§ **Short exercise**
Format the data below as a JSON list of strings, one string per line, and leave out the blank lines.

Pointing records for text and elements
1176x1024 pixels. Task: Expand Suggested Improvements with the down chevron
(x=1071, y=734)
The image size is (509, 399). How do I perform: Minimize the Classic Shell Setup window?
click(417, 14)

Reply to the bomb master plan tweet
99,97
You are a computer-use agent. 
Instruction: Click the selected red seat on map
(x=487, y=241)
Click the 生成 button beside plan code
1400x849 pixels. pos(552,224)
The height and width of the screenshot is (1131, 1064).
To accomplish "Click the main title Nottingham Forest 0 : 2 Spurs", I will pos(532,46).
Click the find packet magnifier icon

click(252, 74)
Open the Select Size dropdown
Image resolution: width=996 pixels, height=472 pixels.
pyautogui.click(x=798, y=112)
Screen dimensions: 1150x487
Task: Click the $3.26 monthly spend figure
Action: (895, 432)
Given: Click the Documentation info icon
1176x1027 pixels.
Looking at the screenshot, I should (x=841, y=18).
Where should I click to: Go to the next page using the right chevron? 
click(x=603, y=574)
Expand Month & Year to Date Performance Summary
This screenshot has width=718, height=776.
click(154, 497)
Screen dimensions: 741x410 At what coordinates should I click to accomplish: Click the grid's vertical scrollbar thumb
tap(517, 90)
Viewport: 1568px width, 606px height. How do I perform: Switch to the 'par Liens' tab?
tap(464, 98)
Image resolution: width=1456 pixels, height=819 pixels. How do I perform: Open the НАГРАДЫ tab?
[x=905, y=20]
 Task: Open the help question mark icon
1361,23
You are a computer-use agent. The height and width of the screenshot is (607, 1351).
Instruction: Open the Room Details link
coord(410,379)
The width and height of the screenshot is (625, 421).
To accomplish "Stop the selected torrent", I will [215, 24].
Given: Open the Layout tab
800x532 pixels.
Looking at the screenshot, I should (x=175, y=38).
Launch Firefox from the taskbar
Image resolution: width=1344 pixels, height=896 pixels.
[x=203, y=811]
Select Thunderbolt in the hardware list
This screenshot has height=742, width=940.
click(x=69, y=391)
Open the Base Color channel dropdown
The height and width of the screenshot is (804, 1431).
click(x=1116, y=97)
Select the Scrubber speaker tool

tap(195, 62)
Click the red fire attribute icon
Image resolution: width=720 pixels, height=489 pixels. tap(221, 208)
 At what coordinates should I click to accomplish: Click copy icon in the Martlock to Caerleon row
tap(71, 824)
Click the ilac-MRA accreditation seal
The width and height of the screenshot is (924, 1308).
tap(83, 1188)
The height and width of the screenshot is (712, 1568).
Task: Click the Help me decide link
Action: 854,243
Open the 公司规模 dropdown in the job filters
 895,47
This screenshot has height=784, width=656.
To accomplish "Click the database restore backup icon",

§ **Solution**
[
  "1176x1024 pixels. Task: Expand Suggested Improvements with the down chevron",
  "(x=1071, y=734)",
  "The image size is (509, 399). How do I perform: Minimize the Classic Shell Setup window?",
  "click(417, 14)",
  "Reply to the bomb master plan tweet",
  "99,97",
  "You are a computer-use agent. ",
  "Instruction: Click the selected red seat on map",
  "(x=487, y=241)",
  "Click the 生成 button beside plan code",
  "1400x849 pixels. pos(552,224)",
  "The height and width of the screenshot is (1131, 1064).",
  "To accomplish \"Click the main title Nottingham Forest 0 : 2 Spurs\", I will pos(532,46).",
  "Click the find packet magnifier icon",
  "click(252, 74)",
  "Open the Select Size dropdown",
  "Image resolution: width=996 pixels, height=472 pixels.",
  "pyautogui.click(x=798, y=112)",
  "Screen dimensions: 1150x487",
  "Task: Click the $3.26 monthly spend figure",
  "Action: (895, 432)",
  "Given: Click the Documentation info icon",
  "1176x1027 pixels.",
  "Looking at the screenshot, I should (x=841, y=18).",
  "Where should I click to: Go to the next page using the right chevron? ",
  "click(x=603, y=574)",
  "Expand Month & Year to Date Performance Summary",
  "This screenshot has width=718, height=776.",
  "click(154, 497)",
  "Screen dimensions: 741x410 At what coordinates should I click to accomplish: Click the grid's vertical scrollbar thumb",
  "tap(517, 90)",
  "Viewport: 1568px width, 606px height. How do I perform: Switch to the 'par Liens' tab?",
  "tap(464, 98)",
  "Image resolution: width=1456 pixels, height=819 pixels. How do I perform: Open the НАГРАДЫ tab?",
  "[x=905, y=20]",
  " Task: Open the help question mark icon",
  "1361,23",
  "You are a computer-use agent. The height and width of the screenshot is (607, 1351).",
  "Instruction: Open the Room Details link",
  "coord(410,379)",
  "The width and height of the screenshot is (625, 421).",
  "To accomplish \"Stop the selected torrent\", I will [215, 24].",
  "Given: Open the Layout tab",
  "800x532 pixels.",
  "Looking at the screenshot, I should (x=175, y=38).",
  "Launch Firefox from the taskbar",
  "Image resolution: width=1344 pixels, height=896 pixels.",
  "[x=203, y=811]",
  "Select Thunderbolt in the hardware list",
  "This screenshot has height=742, width=940.",
  "click(x=69, y=391)",
  "Open the Base Color channel dropdown",
  "The height and width of the screenshot is (804, 1431).",
  "click(x=1116, y=97)",
  "Select the Scrubber speaker tool",
  "tap(195, 62)",
  "Click the red fire attribute icon",
  "Image resolution: width=720 pixels, height=489 pixels. tap(221, 208)",
  " At what coordinates should I click to accomplish: Click copy icon in the Martlock to Caerleon row",
  "tap(71, 824)",
  "Click the ilac-MRA accreditation seal",
  "The width and height of the screenshot is (924, 1308).",
  "tap(83, 1188)",
  "The height and width of the screenshot is (712, 1568).",
  "Task: Click the Help me decide link",
  "Action: 854,243",
  "Open the 公司规模 dropdown in the job filters",
  " 895,47",
  "This screenshot has height=784, width=656.",
  "To accomplish \"Click the database restore backup icon\","
]